En ese libro descubrimos que la fe tiene un punto central y un acontecimiento central. El acontecimiento central es que Cristo ha vencido a la muerte, ha vencido al demonio y al pecado, y su victoria no es otra cosa sino la resurrección. Cristo resucitado, verdaderamente vivo. Cristo, que vence en primer lugar la incredulidad de sus propios discípulos. Tiene fuerza suficiente para llevar esa victoria hasta el último rincón del mundo, y por eso, de un solo lugar que es el Cenáculo en Jerusalén habrá de salir una fuerza expansiva guiada por la gracia, guiada por el amor del Espíritu Santo de Dios, hasta llegar a los últimos confines. De eso es de lo que se trata como una explosión, pero no explosión que destruye, sino que construye. En esa expansión de la Buena Noticia. La fe tenía que salir del ámbito puramente judío.

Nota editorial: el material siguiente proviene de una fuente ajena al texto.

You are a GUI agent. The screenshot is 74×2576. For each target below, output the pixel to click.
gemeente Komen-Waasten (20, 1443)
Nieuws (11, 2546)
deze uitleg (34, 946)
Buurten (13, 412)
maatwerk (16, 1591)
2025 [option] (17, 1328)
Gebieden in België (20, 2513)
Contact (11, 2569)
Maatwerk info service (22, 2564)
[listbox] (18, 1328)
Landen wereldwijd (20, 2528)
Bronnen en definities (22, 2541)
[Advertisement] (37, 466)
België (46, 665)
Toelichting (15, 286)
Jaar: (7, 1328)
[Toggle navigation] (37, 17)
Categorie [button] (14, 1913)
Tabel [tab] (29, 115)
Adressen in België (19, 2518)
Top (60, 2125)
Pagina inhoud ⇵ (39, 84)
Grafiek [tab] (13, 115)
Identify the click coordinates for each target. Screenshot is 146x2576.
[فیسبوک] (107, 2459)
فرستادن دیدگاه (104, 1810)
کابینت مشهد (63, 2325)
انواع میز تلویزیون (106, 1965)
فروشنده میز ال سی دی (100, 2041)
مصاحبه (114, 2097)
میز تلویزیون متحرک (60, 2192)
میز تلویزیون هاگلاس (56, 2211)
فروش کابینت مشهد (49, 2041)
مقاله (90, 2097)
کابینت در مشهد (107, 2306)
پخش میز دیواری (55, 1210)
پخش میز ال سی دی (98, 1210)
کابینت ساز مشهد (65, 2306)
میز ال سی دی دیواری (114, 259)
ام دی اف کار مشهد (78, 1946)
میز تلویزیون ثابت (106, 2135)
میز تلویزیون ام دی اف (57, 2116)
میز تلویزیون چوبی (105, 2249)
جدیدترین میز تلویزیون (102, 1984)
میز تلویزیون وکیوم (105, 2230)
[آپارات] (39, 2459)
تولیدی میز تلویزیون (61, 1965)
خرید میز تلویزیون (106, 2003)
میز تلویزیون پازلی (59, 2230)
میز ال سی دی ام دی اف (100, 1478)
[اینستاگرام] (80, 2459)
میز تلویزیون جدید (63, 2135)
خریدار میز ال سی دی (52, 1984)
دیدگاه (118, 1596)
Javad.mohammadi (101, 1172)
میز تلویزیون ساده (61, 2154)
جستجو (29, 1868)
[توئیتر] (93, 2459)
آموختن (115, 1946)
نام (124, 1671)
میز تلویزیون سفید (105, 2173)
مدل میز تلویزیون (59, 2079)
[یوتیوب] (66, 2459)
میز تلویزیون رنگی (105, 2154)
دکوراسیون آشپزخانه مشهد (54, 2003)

Sabemos que los doce apóstoles Cristo los escogió del pueblo de la Antigua Alianza, entre otras cosas porque el mismo Cristo es el cumplimiento de las promesas de Dios a este pueblo. De modo que primero a ellos, primero a los judíos tenía que llegar la buena noticia de la reconciliación y de la bendición que Dios enviaba en su Hijo. Pero como ya lo había anunciado Isaías en alguno de sus cánticos, Te hago luz de las naciones. La vocación última del pueblo judío, vocación que cumple perfectamente el Señor Jesús, es llevar la luz a todas las naciones. Y esto implicaba llegar también a los no judíos.

Necesariamente tenía que darse una especie de confrontación, una especie de tensión, porque por muchas razones, el judaísmo había ido construyendo alrededor suyo una muralla, en parte muralla de protección y en parte muralla de privilegios. Romper esa muralla, llegar a establecer una verdadera comunión de amor entre aquellos que parecían irreconciliables, enemigos. Ésta será una de las más grandes tareas del Espíritu, y la lectura de hoy nos presenta una escena muy importante en ese proceso.

Es el discurso de Pedro cuando tiene que explicar a sus hermanos de raza por qué ha entrado en casa de paganos, concretamente en la casa de un hombre piadoso llamado Cornelio. Y Pedro cuenta cómo se ha visto forzado por la acción del Espíritu Santo Espíritu que se le ha adelantado a él. Cómo a través de esa acción del Espíritu, Pedro ha descubierto que la Buena Nueva también tiene que llegar a ellos. Será un proceso largo, un proceso del que también nosotros somos parte. También en nosotros tiene que darse esa fuerza expansiva, que no es otra cosa sino el mandamiento de la misión llevar a otros la Buena Noticia venciendo barreras, rompiendo prejuicios, proclamando la victoria del Señor.